=== WORKING DATA ===
Start of Block

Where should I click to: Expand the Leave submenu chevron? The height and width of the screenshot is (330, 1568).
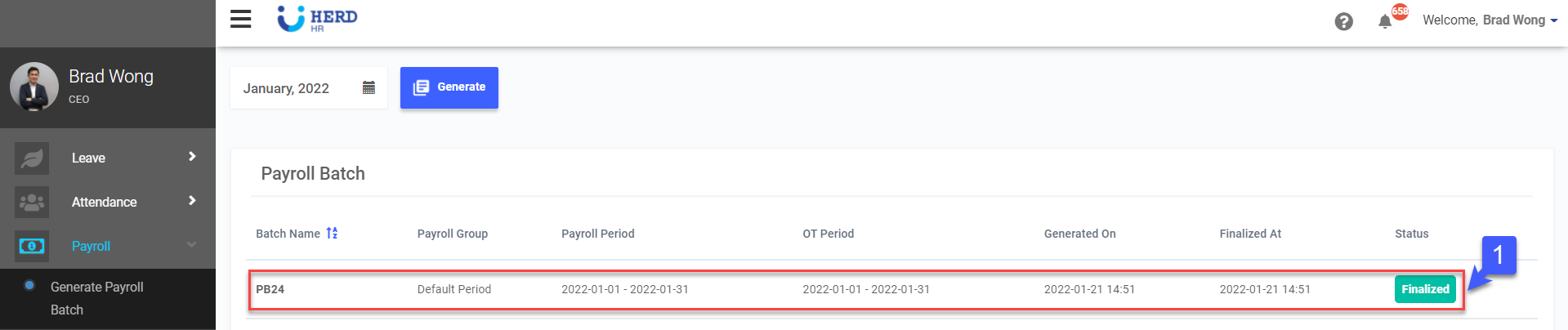[192, 157]
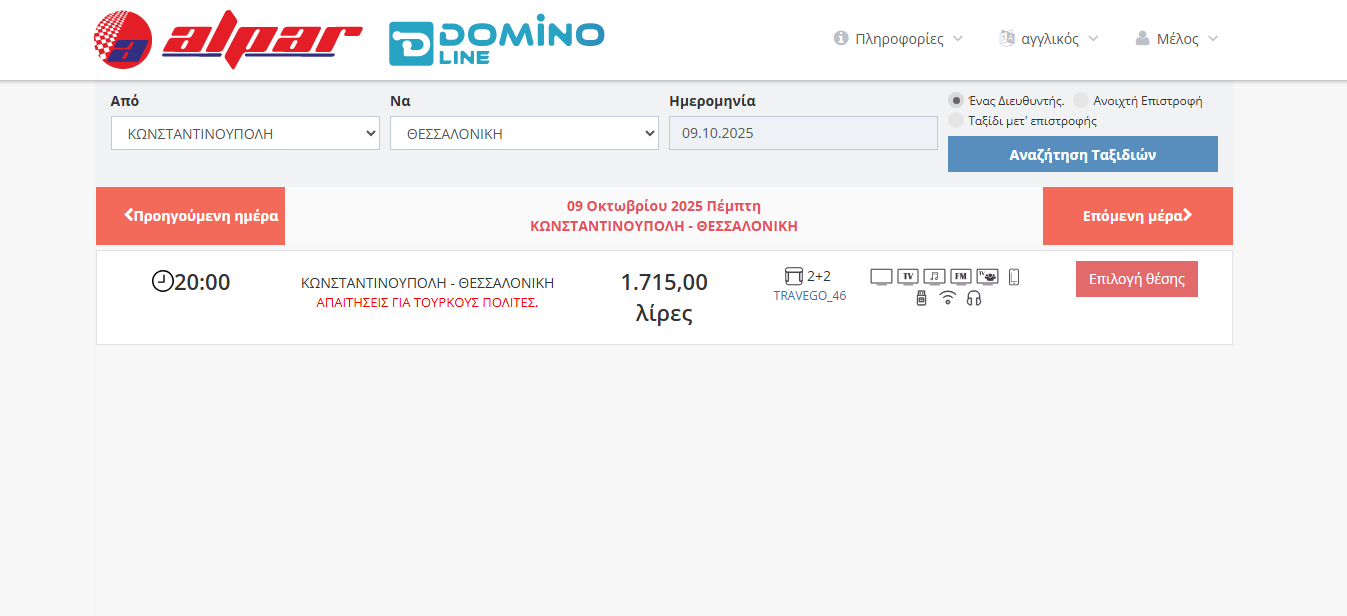Click the music note screen icon
Screen dimensions: 1347x616
click(934, 277)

End of Block

=== PROBLEM DETAILS ===
All entries, top to bottom, should be retyped exactly; the pictures should not be.

=== EXPECTED OUTPUT ===
Where should I click to: Expand the Leave submenu chevron? The height and width of the screenshot is (330, 1568).
[192, 157]
Click the music note screen icon
Screen dimensions: 1347x616
click(934, 277)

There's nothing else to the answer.